Konflik Makin Memanas, Arab Saudi Usir Diplomat Iran
Keputusan ini diambil menyusul serangan yang dilakukan Iran ke sejumlah negara di kawasan Teluk dalam beberapa waktu terakhir.
Pemerintah Saudi Arabia memutuskan mengusir sejumlah diplomat Iran dengan menetapkan mereka sebagai persona non grata. Para diplomat tersebut diberi waktu 24 jam untuk meninggalkan wilayah Saudi.
Keputusan ini diambil menyusul serangan yang dilakukan Iran ke sejumlah negara di kawasan Teluk dalam beberapa waktu terakhir.

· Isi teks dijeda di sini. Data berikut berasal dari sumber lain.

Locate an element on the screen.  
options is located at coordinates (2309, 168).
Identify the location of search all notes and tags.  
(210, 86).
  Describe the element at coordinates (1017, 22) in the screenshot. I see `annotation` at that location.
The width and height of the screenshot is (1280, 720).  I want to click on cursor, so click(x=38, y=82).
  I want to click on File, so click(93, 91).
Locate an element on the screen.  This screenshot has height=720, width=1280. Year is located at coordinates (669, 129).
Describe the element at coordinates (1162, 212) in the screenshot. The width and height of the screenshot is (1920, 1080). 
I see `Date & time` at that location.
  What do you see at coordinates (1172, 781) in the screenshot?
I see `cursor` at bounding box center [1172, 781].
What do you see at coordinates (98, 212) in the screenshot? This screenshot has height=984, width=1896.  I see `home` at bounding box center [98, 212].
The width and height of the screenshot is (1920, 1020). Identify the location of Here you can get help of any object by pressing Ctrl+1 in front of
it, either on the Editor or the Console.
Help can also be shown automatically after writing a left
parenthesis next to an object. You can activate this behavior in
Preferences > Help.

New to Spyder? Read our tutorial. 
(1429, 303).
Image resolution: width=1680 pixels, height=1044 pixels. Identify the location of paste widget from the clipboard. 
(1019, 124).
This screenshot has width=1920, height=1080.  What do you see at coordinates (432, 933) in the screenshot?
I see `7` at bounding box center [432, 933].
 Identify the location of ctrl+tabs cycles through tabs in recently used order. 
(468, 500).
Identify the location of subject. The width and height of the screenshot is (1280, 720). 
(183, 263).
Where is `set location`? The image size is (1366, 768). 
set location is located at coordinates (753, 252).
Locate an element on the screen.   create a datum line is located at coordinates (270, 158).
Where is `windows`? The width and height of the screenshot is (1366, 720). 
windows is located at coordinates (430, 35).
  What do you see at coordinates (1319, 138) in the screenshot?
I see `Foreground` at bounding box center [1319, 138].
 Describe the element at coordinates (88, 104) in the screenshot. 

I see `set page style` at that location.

Mengutip Middle East Monitor, Minggu (22/3/2026), dalam pernyataan resmi yang dirilis Sabtu malam, Kementerian Luar Negeri Arab Saudi mengecam keras serangan Iran terhadap negara-negara anggota Gulf Cooperation Council.
Diplomat yang diminta angkat kaki terdiri dari atase militer Iran, asisten atase, serta tiga staf Kedutaan Besar Iran lainnya.
Pemerintah Saudi menilai serangan tersebut sebagai pelanggaran serius terhadap hukum internasional, prinsip hubungan bertetangga, serta kedaulatan negara.
Selain itu, tindakan Iran juga disebut melanggar sejumlah kesepakatan internasional, termasuk kesepakatan Beijing dan resolusi Dewan Keamanan PBB.
Saudi bahkan menilai tindakan tersebut bertentangan dengan nilai persaudaraan Islam yang selama ini diklaim oleh Iran.
Dampak Serangan Iran ke Hubungan Diplomatik Saudi
Pemerintah Saudi menegaskan bahwa serangan ini akan berdampak besar terhadap hubungan kedua negara, baik dalam waktu dekat maupun jangka panjang.
Kerajaan juga menegaskan siap mengambil langkah apa pun yang diperlukan untuk menjaga keamanan dan kedaulatan negaranya.
Arab Saudi menjadi negara kedua yang mengambil langkah tegas terhadap Iran sejak konflik memanas pada 28 Februari.
Sebelumnya, Qatar juga telah mengusir atase militer dan keamanan Iran. Langkah itu diambil setelah serangan rudal Iran menyebabkan kerusakan besar pada fasilitas gas alam cair di Ras Laffan.
Ketegangan di kawasan terus meningkat sejak Amerika Serikat dan Israel melancarkan serangan terhadap Iran.
Sebagai balasan, Iran menggempur sejumlah target dengan drone dan rudal, termasuk wilayah Israel serta negara-negara Teluk yang menjadi lokasi fasilitas militer Amerika Serikat.